“After Serving the City for 15–20 Years, Thousands of Chandigarh’s Contractual Workers Fear Losing Everything”
“After Serving the City for 15–20 Years, Thousands of Chandigarh’s Contractual Workers Fear Losing Everything”
Appeal made to save 20000 temporary employees to Central Government and Administrator by Sanyukt Karamchari Morcha.
Chandigarh 7 March ( Ranjeet Singh Dhaliwal ) : The Chandigarh administration have announced to fill posts on regular basis after the gap of 30 years. Thousands of contractual and outsourcing employees nearly 20000 working in the Chandigarh Administration and Municipal Corporation are in deep and painful uncertainty about their future now. Behind the clean roads of Chandigarh, the functioning hospitals, the running offices, and the schools where children study, there are thousands of invisible hands that have quietly carried this city on their shoulders for years. Today, those very hands are trembling with fear.
Many of these workers have spent 10, 15, even 20 years serving the government in different departments — sanitation services, hospitals, government offices, and educational institutions. The Chandigarh administration have made these temporary appointments in Constitutional Anamoly of Punjab and Central rules in almost 30 years. Now the administration is abandoning the security of their jobs in lieu of regular appointments. They joined these jobs when they were young, believing that if they worked honestly and patiently, one day the system would recognise their loyalty. But today that hope is slowly turning into despair.
Under the banner of Sanyukt Karmchaari Morcha, UT & MC Chandigarh, these workers have made an emotional appeal to the authorities to protect their livelihoods. Sukhbir Singh Convenor said that recent announcements regarding fresh recruitment have created a wave of fear among workers who have already given the most productive years of their lives to public service. For many of them, these jobs are not just employment. They are the fragile thread holding their entire life together.
Gopal Dutt Joshi Convenor said that behind every contractual worker stands a small home that survives on a modest salary.A child whose school fees are paid from that income.An elderly parent whose medicines depend on it. A family that has built its entire existence around the belief that years of honest service will one day bring stability. Today that belief is breaking.

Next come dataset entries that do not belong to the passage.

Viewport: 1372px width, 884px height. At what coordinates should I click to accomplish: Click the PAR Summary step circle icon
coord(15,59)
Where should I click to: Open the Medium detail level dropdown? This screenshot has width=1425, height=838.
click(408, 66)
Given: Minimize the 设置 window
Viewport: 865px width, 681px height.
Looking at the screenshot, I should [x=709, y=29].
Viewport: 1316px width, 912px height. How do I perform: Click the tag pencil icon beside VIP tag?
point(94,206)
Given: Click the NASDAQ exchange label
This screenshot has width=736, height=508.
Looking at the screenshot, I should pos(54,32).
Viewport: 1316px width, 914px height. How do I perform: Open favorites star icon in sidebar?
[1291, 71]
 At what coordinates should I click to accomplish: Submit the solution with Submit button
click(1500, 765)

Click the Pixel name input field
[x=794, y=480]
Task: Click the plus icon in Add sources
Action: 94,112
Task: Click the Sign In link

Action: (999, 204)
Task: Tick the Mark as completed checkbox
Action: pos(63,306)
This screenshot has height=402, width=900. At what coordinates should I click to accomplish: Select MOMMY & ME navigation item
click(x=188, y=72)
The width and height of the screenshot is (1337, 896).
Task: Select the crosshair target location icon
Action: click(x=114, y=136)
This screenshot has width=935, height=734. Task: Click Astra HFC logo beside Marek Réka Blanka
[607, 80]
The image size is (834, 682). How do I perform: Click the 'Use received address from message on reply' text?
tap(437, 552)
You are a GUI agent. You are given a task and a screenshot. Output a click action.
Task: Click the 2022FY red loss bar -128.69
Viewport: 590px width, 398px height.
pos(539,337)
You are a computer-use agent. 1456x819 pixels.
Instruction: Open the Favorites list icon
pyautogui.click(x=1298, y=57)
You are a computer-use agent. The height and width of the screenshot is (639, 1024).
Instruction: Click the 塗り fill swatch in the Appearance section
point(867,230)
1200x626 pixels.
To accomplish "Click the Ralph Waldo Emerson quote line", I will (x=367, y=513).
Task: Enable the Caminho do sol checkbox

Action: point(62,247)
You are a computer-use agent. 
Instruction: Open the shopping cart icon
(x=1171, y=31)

Bipin Sher Singh Convenor said that many workers who started their service as young men and women are now standing at the middle of life. Their youth has already been spent in government service, yet they are still called “temporary”. If these workers are removed today, they will not simply lose a job. They will lose the future they spent years building.
Shiv Murat Yadav,Convenor said that a worker who has served the administration for 15 or 20 years suddenly being told that he or she is no longer needed is not just an administrative decision — it is a devastating blow to dignity, security, and hope. Where will such a person go now? Which employer will hire someone who has spent half of his life serving a government system that still refuses to recognise him? How will that worker answer the painful questions of his children? “If you worked for the government all your life… why does the government not stand with you today?”
The Sanyukt Karmchari Morcha says the issue is not merely legal or administrative. It is deeply humanitarian. “These workers are the silent backbone of the city,” representatives said. “They clean the streets before the city wakes up. They assist in hospitals where lives are saved. They help government offices function every day. Yet after years of service, their own future remains uncertain.” The organisation has urged the authorities to recognise the long and continuous service rendered by these employees and adopt a compassionate policy that protects their livelihoods.
The Morcha has placed the following demands before the administration:
* Protection of the jobs of long-serving contractual and outsourcing employees.
* Adjustment or regularisation of such employees against existing vacant posts where they have already served for years.
* Assurance that fresh recruitment will not displace workers who have been performing duties on these posts for a decade or more.
* Framing of a fair and humane policy acknowledging the contribution of these workers.
* Protection from sudden termination while related matters remain under consideration before courts.
For years, these workers never abandoned their duties. They never stopped serving the city. They continued to work silently, believing that justice may come slowly, but it would eventually arrive. Today they stand at a painful crossroads where that faith is being tested. If the system now turns its back on them, it will not only take away their jobs. It will take away the hope of thousands of families who trusted that loyalty and hard work would never be forgotten. The Sanyukt Karmchaari Morcha has appealed to the conscience of the administration and society, hoping that compassion and fairness will prevail before thousands of families are pushed into darkness. Because sometimes a single humane decision can save not just jobs, but entire lives.